There is 100% identity between the query and a region on `Test1` that is 38 nucleotides long.
There are 0 mismatches or gap openings.
The match starts at index 1 on the query sequence, and ends at index 82.
This region matches a region in the `Test1` sequence spanning from index 82 to 119.
The E-value is `5.64e-18`, meaning that it is extremely unlikely that this match occurred simply due to chance.

Here is a description of the E-value from the NCBI [website](https://blast.ncbi.nlm.nih.gov/doc/blast-help/FAQ.html):
> The Expect value (E) is a parameter that describes the number of hits one can “expect” to see
> by chance when searching a database of a particular size.
> It decreases exponentially as the Score (S) of the match increases.
> The lower the E-value the more “significant” the match is.
> However keep in mind that virtually identical short alignments have relatively high E values.
> This is because the calculation of the E value takes into account the length of the query sequence.
> These high E values make sense because shorter sequences
> have a higher probability of occurring in the database purely by chance.



The bitscore is 71.3.

Here is a definition of bitscore from the NCBI BLAST [glossary](https://www.ncbi.nlm.nih.gov/books/NBK62051/):
> The bit score, S',
> is derived from the raw alignment score, S,
> taking the statistical properties of the scoring system into account.
> Because bit scores are normalized with respect to the scoring system,
> they can be used to compare alignment scores from different searches.

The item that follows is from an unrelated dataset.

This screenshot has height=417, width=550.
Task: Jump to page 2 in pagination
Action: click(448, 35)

## Example: BLASTing the _mecA1_ gene against all of NCBI
Now that we've tried BLAST'ing against a local, custom database,
let's try BLAST'ing a piece of the _mecA_ gene against NCBI.
To create the query file `mecA_BLAST.fasta`,
I randomly selected 140 nucleotides from `mecA.fasta`.

We should see that the query FASTA is a direct hit to the _mecA_ gene
(one of the NCBI hits should definitely be the NCBI sample `NG_047945.1`,
which is the sample the gene fragment was extracted from).

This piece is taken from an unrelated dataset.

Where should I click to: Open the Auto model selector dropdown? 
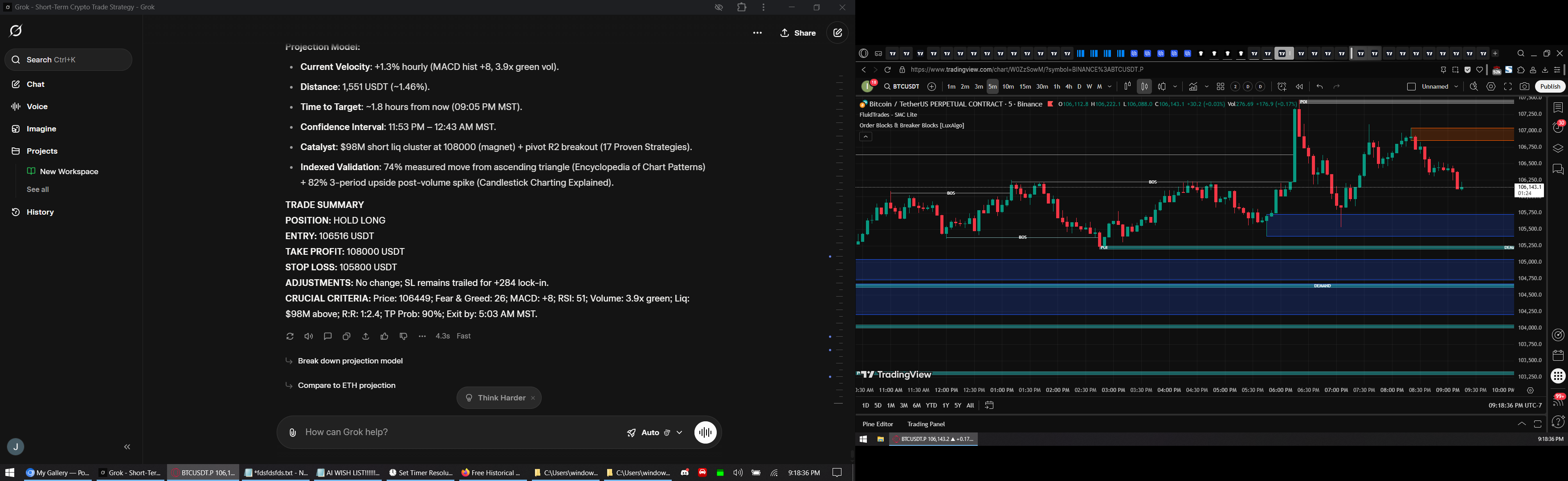click(x=654, y=433)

For this BLAST search, I will search against the `core_nt` database,
which is a faster, smaller, and more focused subset of the traditional `nt` (nucleotide) database.
This newer database is the default as of August 2024.
It seeks to reduce redundancy and storage requirements when downloading.
More information about it can be found [here](https://ncbiinsights.ncbi.nlm.nih.gov/2024/07/18/new-blast-core-nucleotide-database/).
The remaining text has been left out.